Я знал, чего опасается Джекстроу, хотя самому подобное явление мне наблюдать не приходилось. О катабатических ветрах Гренландии, которые сродни грозным «вилливау», возникающим на Аляске, мне известно было лишь понаслышке. Когда скопившиеся в центре плато большие массы воздуха охлаждаются под воздействием чрезвычайно низких температур, как это происходило в продолжение двух последних суток, то возникает градиентный ветер. Увлекаемые им воздушные массы, словно гигантский водопад — иного определения не подобрать, — устремляются вниз по склону. Развивая вследствие их большого веса значительную скорость, эти воздушные массы постепенно нагреваются за счет сил трения и сжатия. Скорость такого гравитационного ветра может стать ураганной. На пути его не способна уцелеть ни одна живая душа.

Судя по всем признакам, условия для возникновения гравитационной бури были налицо. Недавние сильные холода, усилившийся ветер, повышение температуры, изменившееся направление движения воздушных масс, плотная облачность — все, по словам Джекстроу, свидетельствовало об этом. Не было случая, чтобы он ошибался, когда речь шла о прогнозе погоды, поэтому у меня были все основания полагать, что он не ошибется и на этот раз. Если же Джекстроу нервничал, то даже самому большому оптимисту следовало встревожиться в наших обстоятельствах. Ну, а обо мне и говорить нечего.

Двигались мы на полной скорости, да еще и под уклон. Мы успели повернуть и шли точно на зюйд-вест в сторону Уплавиика. К четырем утра, по моим расчетам, мы были всего в шестидесяти милях от базы. Но тут нас поджидали заструги.

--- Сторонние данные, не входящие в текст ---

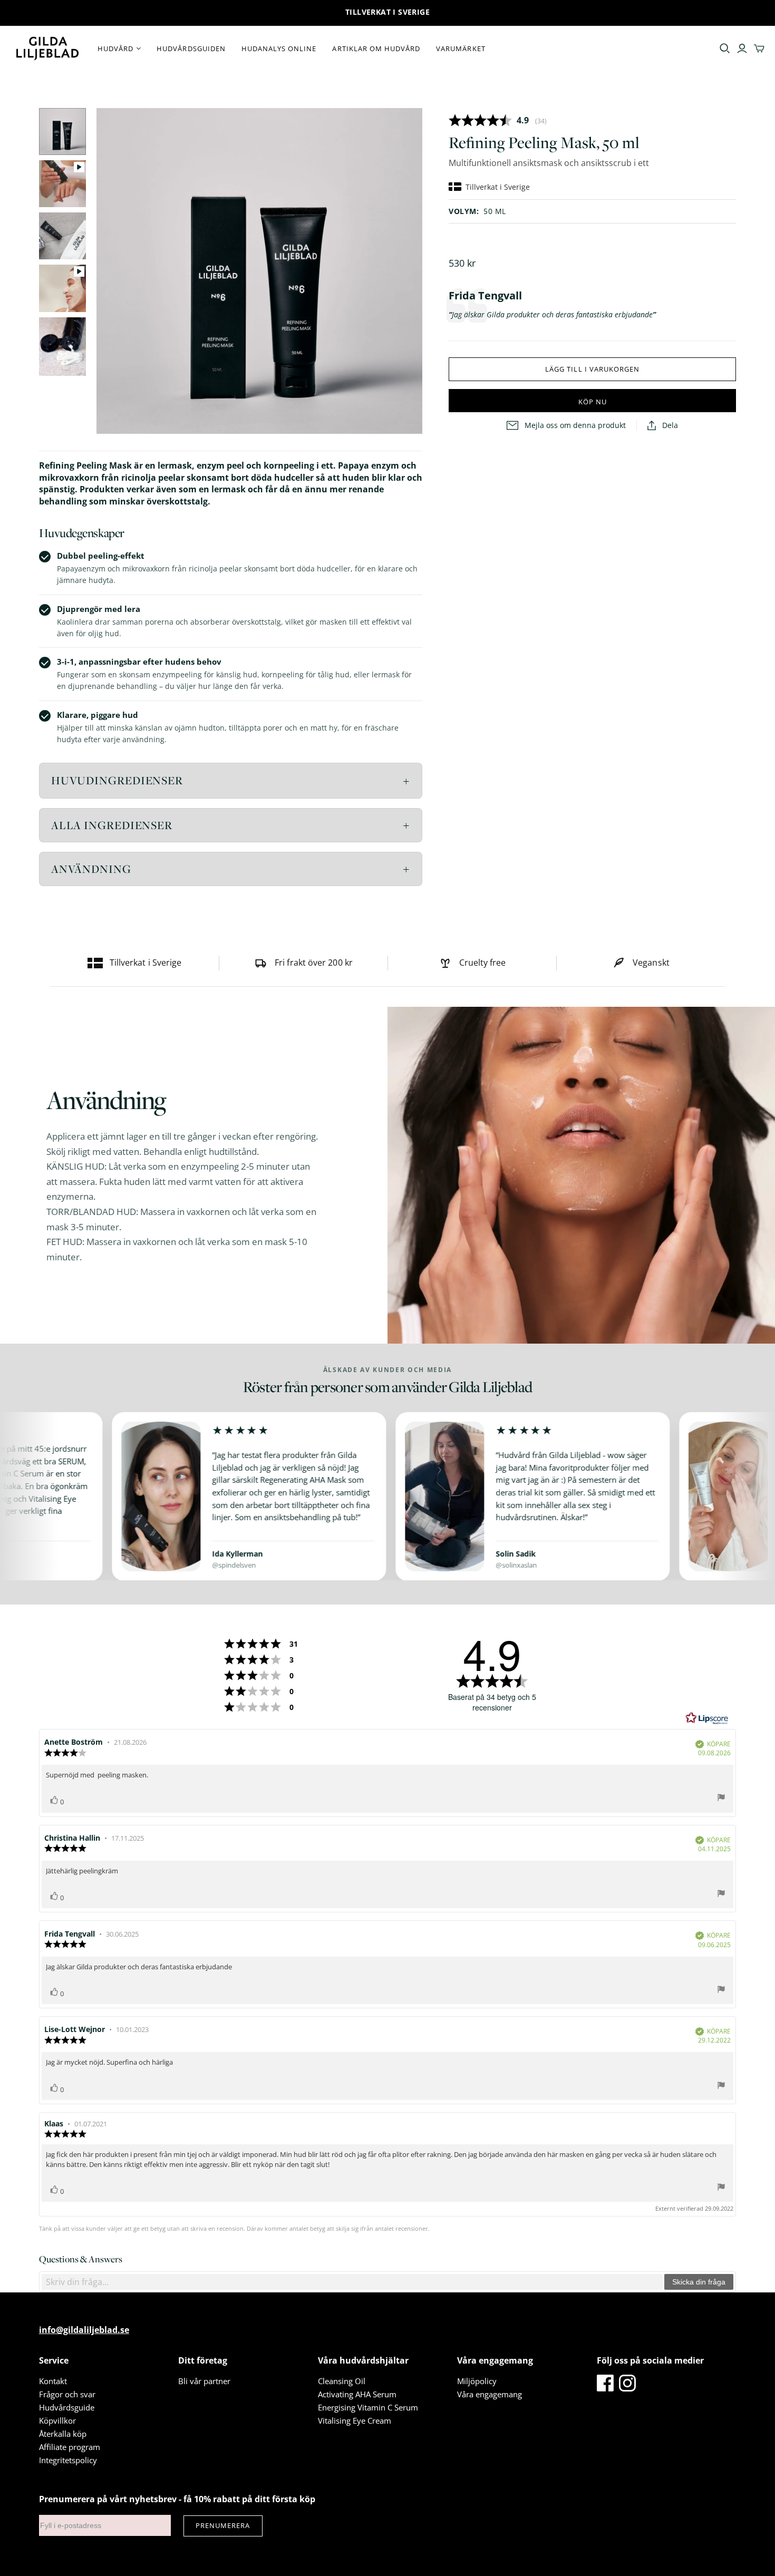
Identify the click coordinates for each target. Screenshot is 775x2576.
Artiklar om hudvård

Заструги — наметенные ветром снежные гряды — сущий бич для тракторов, в особенности старой конструкции, вроде нашего «Ситроена». Эти снежные наносы похожи на волны, какими их изображают на гравюрах восемнадцатого века.

Верхушки их твердые, а подошвы мягкие. Чтобы преодолеть их, приходилось двигаться по-черепашьи медленно. И все равно трактор и прицепленные сзади сани раскачивались, словно суда в штормовую погоду. Лучи, отбрасываемые фарами, то светили в темнеющее небо, то упирались в передние заструги. Порой перед нами расстилались ровные участки. Но впечатление было обманчиво.

Двигаться по свежевыпавшему или принесенному ветром с плато снегу было неимоверно трудно.

В самом начале девятого часа утра Джекстроу остановил машину.

Непрестанный рев огромного двигателя умолк, но его тотчас сменил жуткий вой и стон ветра. На нас надвигалась стена льда и снега. Джекстроу подставил ей борт вездехода. Выпрыгнув из кузова, я принялся сооружать нехитрое укрытие.

Это был треугольный кусок плотного брезента, вертикальный край которого был прикреплен к крыше кабины и треку. Натянув брезент, вершину треугольника я привязал к крюку, вбитому в ледник. Во время еды внутри кузова всем было не разместиться. Кроме того, необходимо было где-то укрываться с радиоаппаратурой: в восемь утра предстоял сеанс связи с Хиллкрестом. Но главное, хотелось как-то облегчить участь Зейгеро и Левина. Всю ночь они ехали на тракторных санях, охраняемые Джекстроу или мною, и хотя температура составляла всего несколько градусов ниже нуля, да и закутаны оба были тепло, арестованным, похоже, крепко досталось.

Нас уже ждал скудный завтрак, но мне было не до еды. Почти трое суток я не смыкал глаз и, кажется, уже начинал забывать, что такое сон. Измученный физически и душевно, я находился на грани срыва и был не в силах по-настоящему ни на чем сосредоточиться. А задуматься было над чем. Но уже не раз я ловил себя на том, что, держа в руках кружку с кофе, клюю носом.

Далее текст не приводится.